Straordinaria la mostra allestita all’interno del Castello di Mesagne in occasione del G7 e che accoglierà i visitatori sino al 30 di novembre.
Non solo bellezza e arte, ma le voci del tempo nella mostra “G7, Sette secoli di arte italiana”.. Una mostra curata sapientemente dal prof. Pierluigi Carofano e realizzata, a livello organizzativo, –nell’ambito del Protocollo di Puglia Walking Art – da Micexperience Rete d’Impresa, con enti promotori quali il Comune di Mesagne e la Regione Puglia, in collaborazione con il Ministero della Cultura.
Un evento straordinario che annovera ben 51 dipinti che rapiscono il visitatore, lo stupiscono, proiettandolo nell’universo dell’arte italiana.
Un corridoio temporale, lungo sette secoli, da percorrere attraverso gli orizzonti socioculturali di ogni singola epoca. Di ogni singolo periodo.
Dal ‘300 in poi, fino ai nostri giorni, la vita, la storia l’humus culturale di ogni artista ci parla del suo tempo , trasmettendoci i significati più reconditi di esso.
L’arte, non solo bellezza, ma narrazione
Che l’Arte abbia avuto un ruolo significativo nella narrazione storica di un periodo, di una società, è un concetto acquisito, ma all’interno della splendida cornice del Castello di Mesagne, si percorre la storia di sette secoli. E l’emozione si fa parola, vibrazione empatica, grazie al valido allestimento e alla scelta dei dipinti che raffigurano ciascuno uno spaccato sociale, ma anche la visione di ogni singolo interprete di una realtà che sa essere crudele, come nella pittura graffiante di Artemisia Gentileschi, ma anche onirica, come in Leonardo.
E’ questo genio dell’Arte italiana infatti che sa cogliere il mistero del reale che non ha una dimensione oggettiva, ma si sfuma, si colora nella percezione individuale.
A Mesagne, si percorre il tempo
In questo allestimento il visitatore comprende il cammino, il significato del tempo , narrato dalle innovazioni e dalle intuizioni di ogni singolo artista.
Da Giotto in poi, infatti l’uomo scopre la sua identità, si libera dall’oppressione del peccato e cerca il divino nella quotidianità.

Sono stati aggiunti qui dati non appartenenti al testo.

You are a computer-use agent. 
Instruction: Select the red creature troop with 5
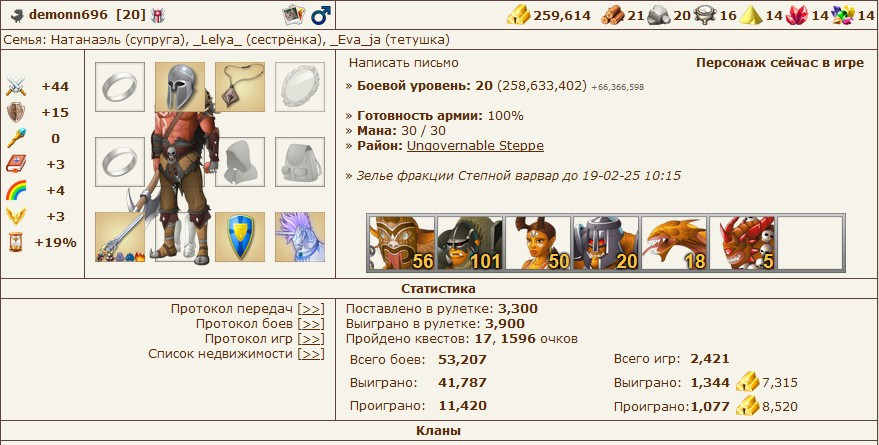742,243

Un divino che si fa umano già nel ‘400, grazie alla pittura di Leonardo, ed assume un sua plasticità corporea nella splendida stagione del Rinascimento.

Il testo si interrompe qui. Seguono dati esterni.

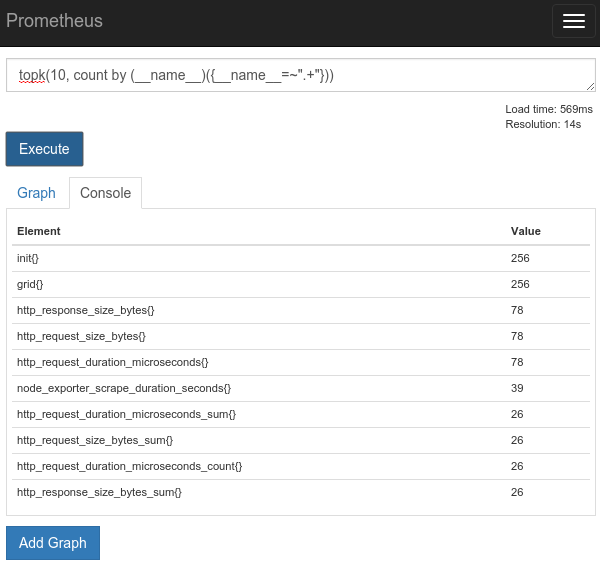Click http_request_size_bytes_sum{} entry
Image resolution: width=600 pixels, height=572 pixels.
(95, 440)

La bellezza torna ad essere protagonista e l’artista ne coglie il messaggio più profondo che è quello della perfetta Armonia. Armonia non solo celeste, o legata agli schemi imposti da un clericalismo cogente, ma pace interiore.
E se i demoni interiori di Caravaggio e dei suoi seguaci, come la Gentileschi, si fanno voce nella pittura, essi esprimono la condizione degli ultimi o delle donne in società che emarginano e condannano.
Si arriva gradualmente alla ricercatezza settecentesca per perdersi nel vedutismo del Canaletto, che non è solo raffigurazione realistica della bellezza di paesaggi, ma è contemplazione appagante estatica. E’ la percezione visiva dell’anima che trova nel bello linfa vitale, nutrimento.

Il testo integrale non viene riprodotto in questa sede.